In the text below, list every person named in the section headed "Travelers galore...".
+++ GIVEN TEXT
Summer Camp Graduation

Our summer camp is set to end on Friday, and it seems to have flown. The kids have been fantastic, and it has been wonderful to get to know them and their families better as we prepare to start classes in a few weeks. On Friday we’ll be holding a graduation ceremony for all of our attendees, during which they’ll receive diplomas and CDs containing pictures we’ve collected from the last three weeks. Led by Christian and Laura, they have learned a great deal about the environment and made pledges to do what they can to protect it. This is exciting because littering is a big problem in Rumiloma (indeed, everywhere) and we and Christian and Laura would like the kids to see the link between what they do with their trash and how clean and pleasant the cancha (the field outside the Manna library) is, both for them to play fútbol on and for the cows who graze there daily.

Last Thursday (as Hannah said, Friday was a feriado, or vacation day, and we didn’t have camp) we took the kids on their second field trip. We went to el Museo Interactiva de Ciencias, the Interactive Science Museum, also in Quito. The museum is set into a hill, and its extensive converted-textile-factory-building houses an extremely varied and fascinating swath of rooms devoted to many definitions of “interactive science.” One enormous room was maintained to be cold and damp to house the factory’s actual antique textile machines to display the textile-making process of a century ago. One of the kids’ favorite sections, though, was the psychology room (gratifying to me given my undergraduate degree). As our guide demonstrated the spinning optical illusions on a wall, the kids were duly impressed to turn to find my face spinning out of control. It’s quite a hilarious experience to watch a group of children’s eyes, enraptured, grow wide staring at a spinning wooden circle and then have them burst out into yells and laughter upon turning to look at you. I took the opportunity to snap some photos from my stance as part of the illusion.

Congratulations, boys and girls of Manna and Añamisi’s Curso de Vacaciones! We hope to see you at our art and English classes come fall; and, of course, at our library playing Uno and Othello every afternoon!

Travelers galore...

After being together for a month, three of the PDs decided to travel to the beach this long weekend (Friday being a holiday because of dia de independencia). The three of them (Zoe, Luke and Becky) left on Thursday night and will not be back with us until Monday morning. It was strange cooking for only six people but the weekend was wonderfully relaxing (and surprisingly quiet). Jackie and Shawn have rejoined us from their travels and Bibi's family will be stopping by for dinner tonight, so once again we're cooking for a full house (12 or so).

I stayed behind this weekend because Ashley, Sam and I had a teen workshop at the Centro on Friday night. There is a big teen's rights movement happening in Ecuador and we are trying to get the young teens from our Centro to get involved and have a say in this movement. It is incredible the work they are doing and rewarding to hang out exclusively with the teenagers from the area even though they try to trick us into watching super inappropriate movies after the workshops.
++++++
+++ DATA
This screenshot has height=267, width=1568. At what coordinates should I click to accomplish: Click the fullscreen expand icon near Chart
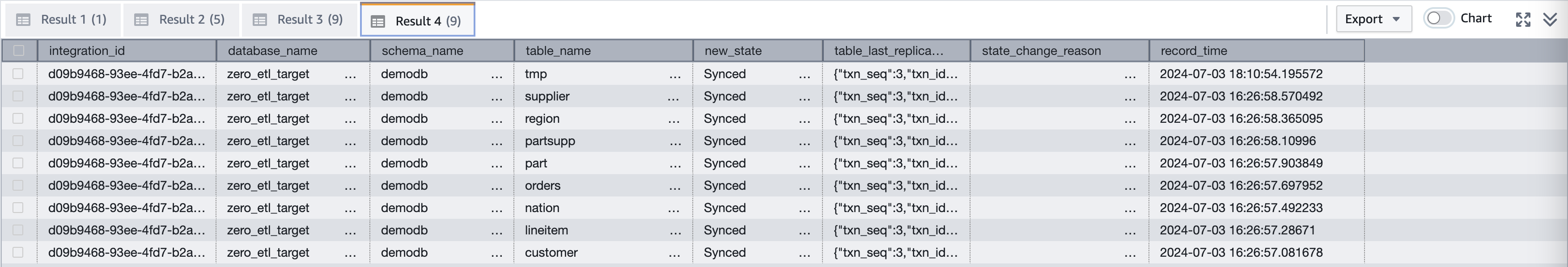click(x=1523, y=19)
++++++
**ANSWER BELOW:** Zoe, Luke, Becky, Jackie, Shawn, Bibi, Ashley, Sam